None of us are going to get the exact 4-year top correct, whether plan B or anyone else, but even the last cycles have been continuing to follow a pretty damned close to exact 4-year cycle, in spite of so many folks on either side continuously proclaiming that this time is going to be different because we need to account for x, y, z, and blah blah blah.. but even with ongoing increases in various kinds of adoption and crazy-ass kinds of attacks, it all still seems to balance out and still fall into 4-year cycles, which seems to be just as good to be using Plan B or even who cares use the powerlaw model and they are not that much different from one another..
Today my new car arrived! Mercedes GLC coupe AMG 43 with all extras!
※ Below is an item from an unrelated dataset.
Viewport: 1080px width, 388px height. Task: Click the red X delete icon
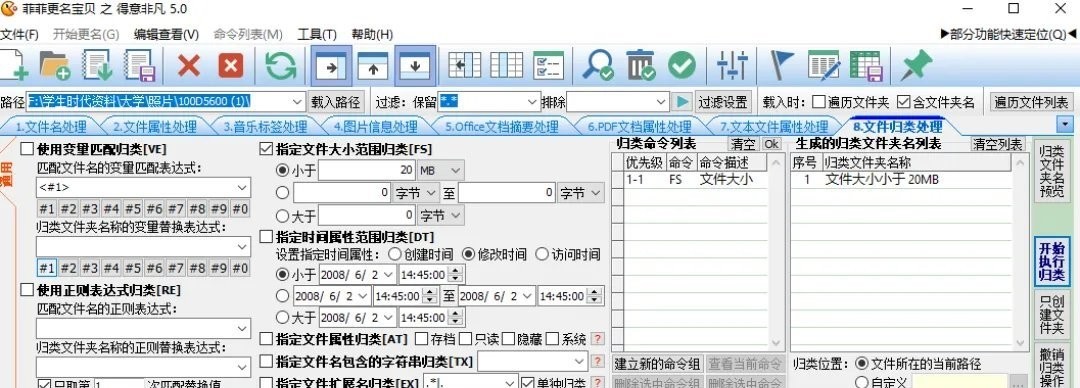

All of it paid by Bitcoin, after a modest 20-30x profit.

I hate to be a party poop, or maybe I do?
Unless you switched to buying, leasing is not the same as buying.
Also, you frequently talk about your various expenses and even whatever you were doing with your trading during the 2022 corrections, I have difficulties appreciating how you are supposedly getting 20-30x profits on whatever bitcoin you are spending to lease that car.. .and sure yeah, leases do have options to buy at the end of the lease, so some of the stuff that you are saying does not really add up.. even though a lot of guys with your tenure in bitcoin could have had 20x to 30x or even greater profits, but surely not as likely when you were going through so many previous fairly big selling events... 20x to 30x would be required to maintain something like $3k to $4k in average costs per BTC. which I suppose could be possible, but even seems a stretch under normal circumstances that had involved your various trading around stories in the past.
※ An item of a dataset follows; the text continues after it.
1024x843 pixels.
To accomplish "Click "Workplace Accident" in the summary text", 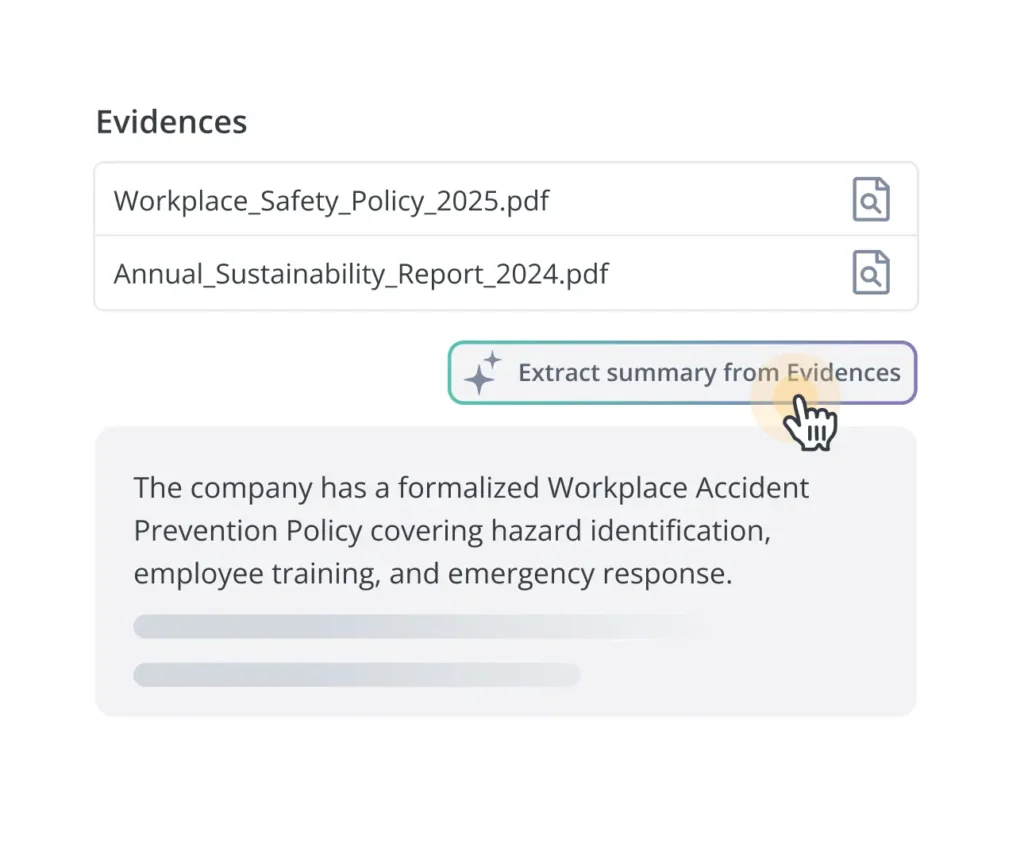I will coord(678,488).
Maybe I should not poo-poo too heavily, since there could be decently justification to start to live off of your BTC, especiaally for guys with average cost per BTC less than $10k, and there like are a decent number of us who had been able to achieve that, especially if we may well have had accumulated most of our BTC prior to November 2020......so I would speculate that many guys take a bit of time to accumulate BTC and establish a bitcoin position, yet I would think that most guys who had been able to accumulate most of his BTC stash prior to November 2020 (even if he made several mistakes along the way) could have had reasonably achieved average costs per BTC below $10k.
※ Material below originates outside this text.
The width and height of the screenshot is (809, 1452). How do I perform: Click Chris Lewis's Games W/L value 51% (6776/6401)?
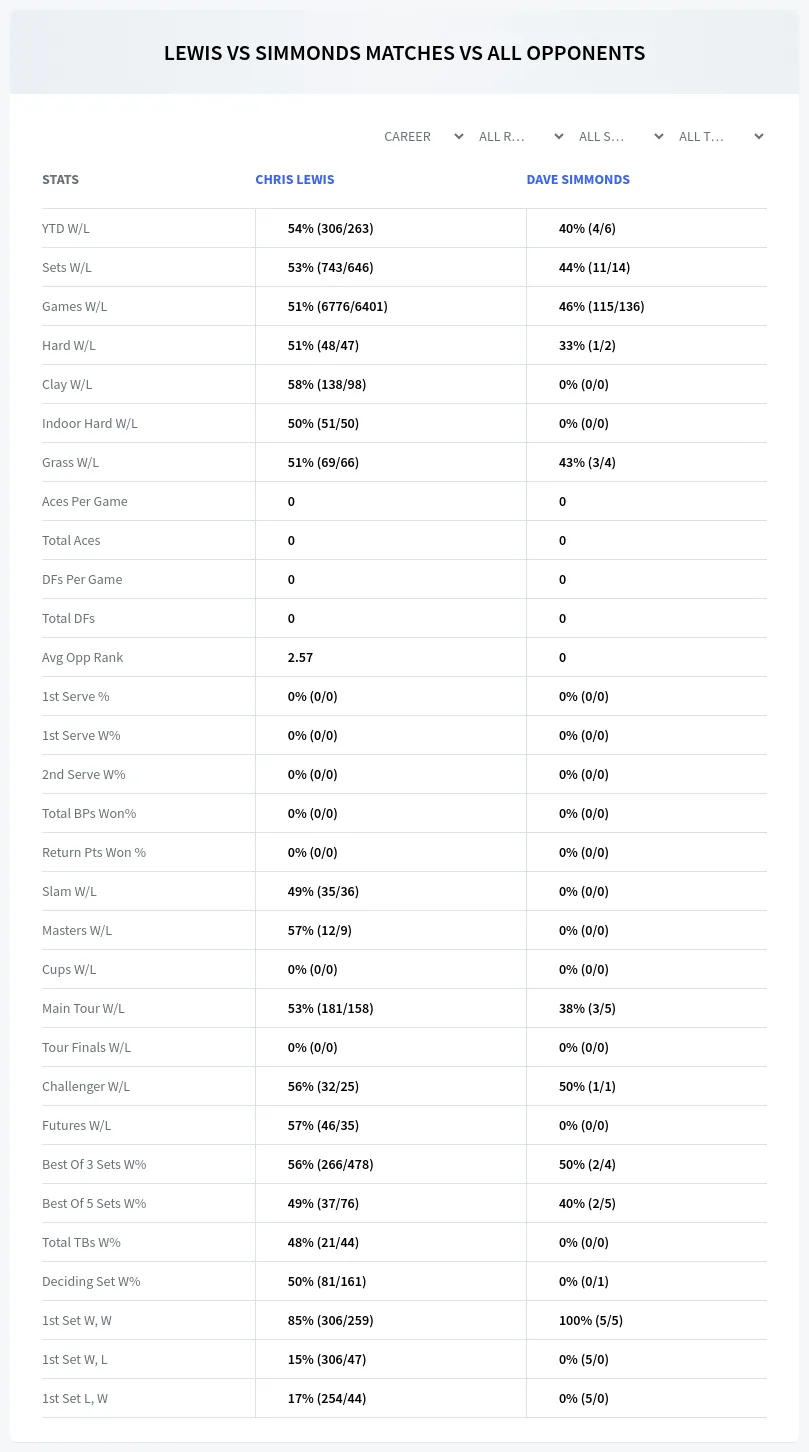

Even guys who might have had started accumulating BTC in 2020, might not have had been able to keep his costs per BTC below $20k unless he was able to somewhat front load his BTC investment. Of course, there are some guys who are able to bring down their costs per BTC by trading rather than just ongoing accumulating of BTC and buying on the dip, yet no way am I going to presume anyone to either be a successful trader or to be able to beat any guy who is just engaging in ongoing BTC accumulation.. .... Nothing wrong with trying to buy BTC on the dip, yet I think that a lot of times even the buying on the dip does not tend to outperform the guys who are consistently, persistently and ongoingly buying BTC. So yeah, I take with a grain of salt any claims of guys proclaiming to have costs per BTC that ended up being lower than the guy who just persistently accumulates BTC through ongoing buying of BTC.